Anak muda itu mengikuti kami dengan sangat dekat - dan baginya, ada satu pengaruh signifikan pada keputusannya untuk mendukung City: Kevin De Bruyne.
“Saya mencintai De Bruyne ketika dia berada di Bundesliga dan ketika dia pergi ke Manchester City, cinta saya kepada City berkembang karena dia,” ungkapnya.
“Saya mulai menonton pertandingan City dengan cermat dan karena itu, saya mulai terikat.”
CITYZENS AT HOME | Aktivitas yang menyenangkan & mendidik dapat dilakukan di rumah
Adelah mengatakan penundaan sepakbola karena pandemi COVID-19 telah meninggalkan lubang dalam hidupnya.
Ritual menonton pertandingan dengan sesama penggemar, untuk saat ini, telah surut.
Namun, City tetap menjadi bagian dari kehidupan sehari-harinya di Mesir – bahan obrolan di mana ia dan teman-temannya bisa berinteraksi.
“Saya sangat sedih karena saya merindukan pertandingan Manchester City, saya melewatkan kesenangan dan kegembiraan,” akunya.
“Namun, saat ini, saya berbicara dengan teman-teman saya tentang City - mereka semua tahu betul bahwa saya sangat menyukai klub ini.”
Warga Negara, yang tinggal lebih dari 3500 mil dari Stadion Etihad di daerah Mesir yang disebut Awlad Hamza, yang terletak di Kegubernuran Sohag, mengakui gol kemenangan mengesankan Sergio Aguero melawan QPR adalah salah satu momen Liga Primer terhebat sepanjang masa.
Saat-saat seperti mnit 93:20 yang memicu hasratnya untuk Klub.

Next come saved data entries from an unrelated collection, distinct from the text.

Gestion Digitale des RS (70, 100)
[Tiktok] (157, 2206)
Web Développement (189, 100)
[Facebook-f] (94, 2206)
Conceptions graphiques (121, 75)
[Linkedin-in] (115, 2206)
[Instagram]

Dia sangat ingin menghadiri pertandingan di Etihad di masa depan dan mengatakan dia terus-menerus mendorong orang lain di negara asalnya untuk mendukung City.

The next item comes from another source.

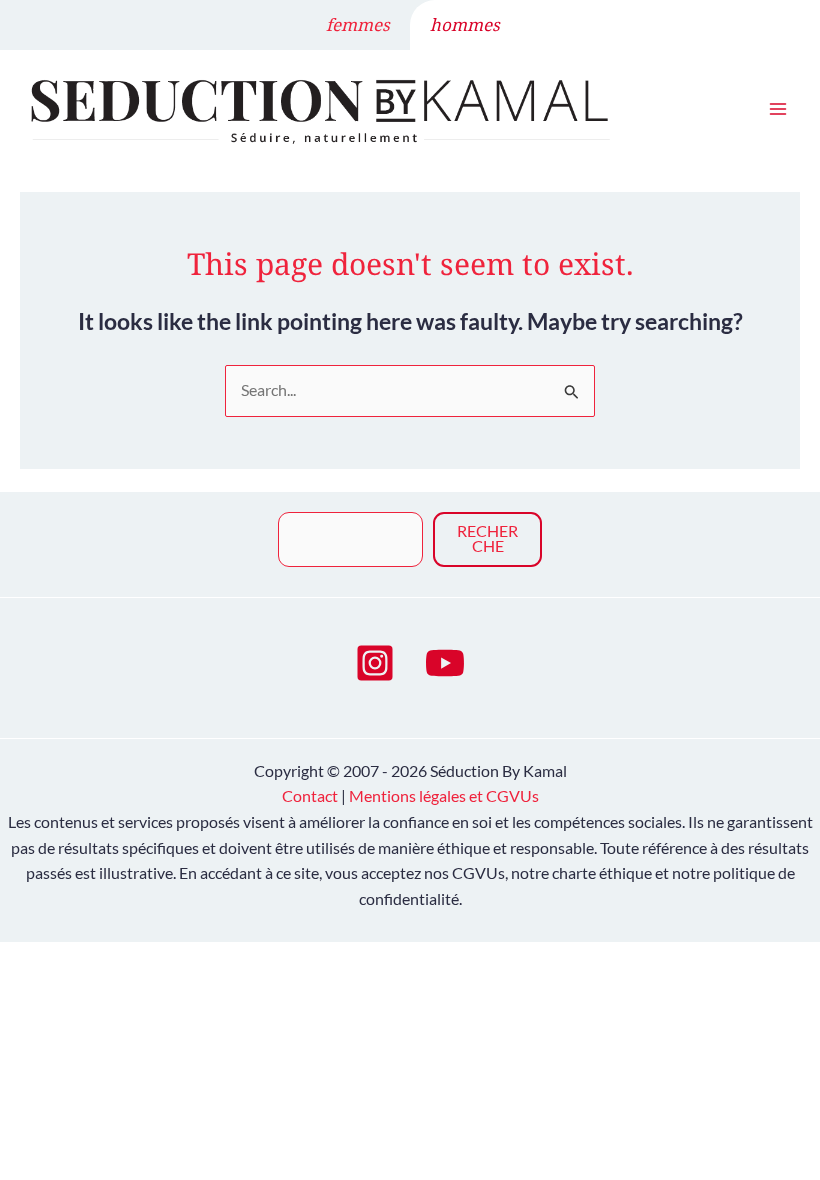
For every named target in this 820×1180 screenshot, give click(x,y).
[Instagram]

“Saya ingin pergi ke Manchester suatu hari dan menjadi faktor di Stadion Etihad karena saya sangat mencintai klub,” katanya.
“Ya, saya mendorong orang lain di Mesir untuk mengikuti City, bukan karena keberhasilan mereka dalam turnamen, tetapi karena cinta yang kami miliki untuk klub.”